▶ [PASSAGE SHOWN]
========================================================================

On Wed, 2008-07-23 at 10:49 +1000, Jens-Wolfhard Schicke wrote:
> -----BEGIN PGP SIGNED MESSAGE-----
> Hash: SHA1
> 
> Simon Riggs wrote:
> > Asynchronous commit controls whether we go to disk at time of commit, or
> > whether we defer this slightly. We have the same options with
> > replication: do we replicate at time of commit, or do we defer this
> > slightly for performance reasons. DRBD and other replication systems
> > show us that there is actually another difference when talking about
> > synchronous replication: do we go to disk on the standby before
> > acknowledging the primary?
> > 
> > We can generalise this as three closed questions, answered either Yes
> > (Synchronous) or No (Asynchronous)
> > 
> > * Does WAL get forced to disk on primary at commit time?
> > * Does WAL get forced across link to standby at commit time?
> > * Does WAL get forced to disk on standby at commit time?

> * Does WAL get applied [and synced] to disk on standby at commit time?

> This is important if you want to use the standby as a read-only.

========================================================================

▶ [DATASET EXTRACT]
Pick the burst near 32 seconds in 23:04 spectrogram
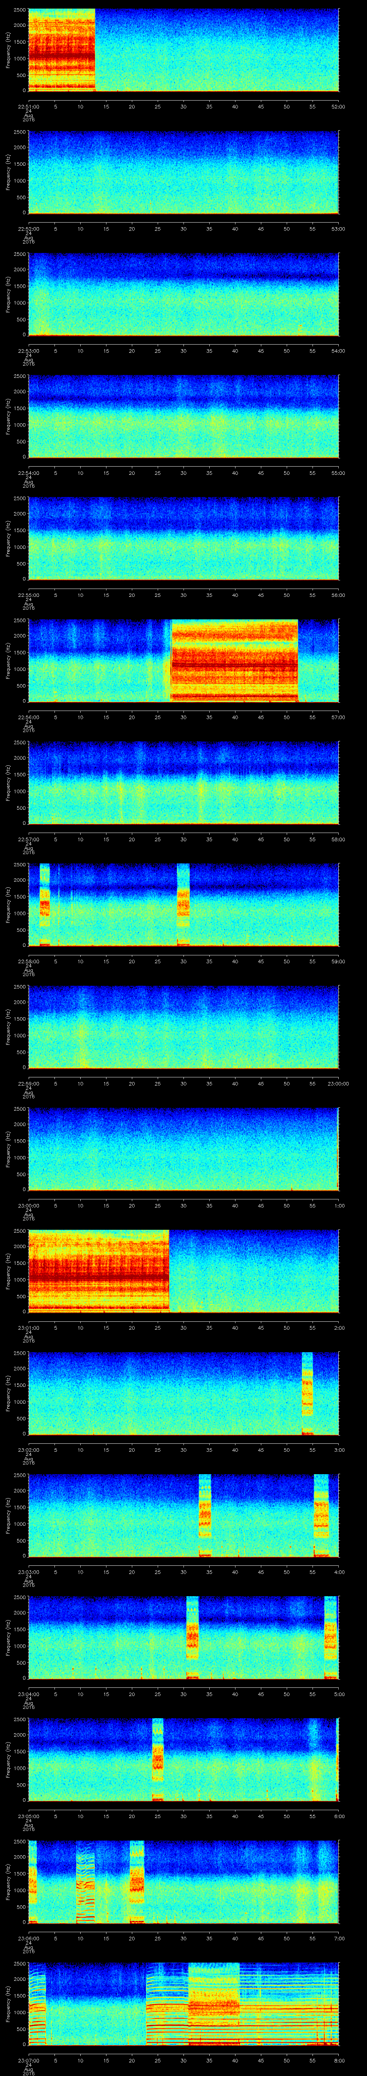Image resolution: width=367 pixels, height=2076 pixels. [x=192, y=1636]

========================================================================

▶ [SHORT EXERCISE A] Reproduce the part of the replication thread that begins at "On Wed, 2008-07-23" and ends after "acknowledging the primary?".
▶ [SHORT EXERCISE B] In the replication thread, restate the paragraph beginning "Asynchronous commit controls whether" as a brief bulleted list that keeps its main points.

▶ [FINAL ANSWER A]
On Wed, 2008-07-23 at 10:49 +1000, Jens-Wolfhard Schicke wrote:
> -----BEGIN PGP SIGNED MESSAGE-----
> Hash: SHA1
> 
> Simon Riggs wrote:
> > Asynchronous commit controls whether we go to disk at time of commit, or
> > whether we defer this slightly. We have the same options with
> > replication: do we replicate at time of commit, or do we defer this
> > slightly for performance reasons. DRBD and other replication systems
> > show us that there is actually another difference when talking about
> > synchronous replication: do we go to disk on the standby before
> > acknowledging the primary?

▶ [FINAL ANSWER B]
- Asynchronous commit determines whether data goes to disk at commit time or is deferred slightly.
- Replication offers the same choice: replicate at commit time, or defer slightly for performance reasons.
- DRBD and other replication systems show a further distinction in synchronous replication: whether the standby goes to disk before acknowledging the primary.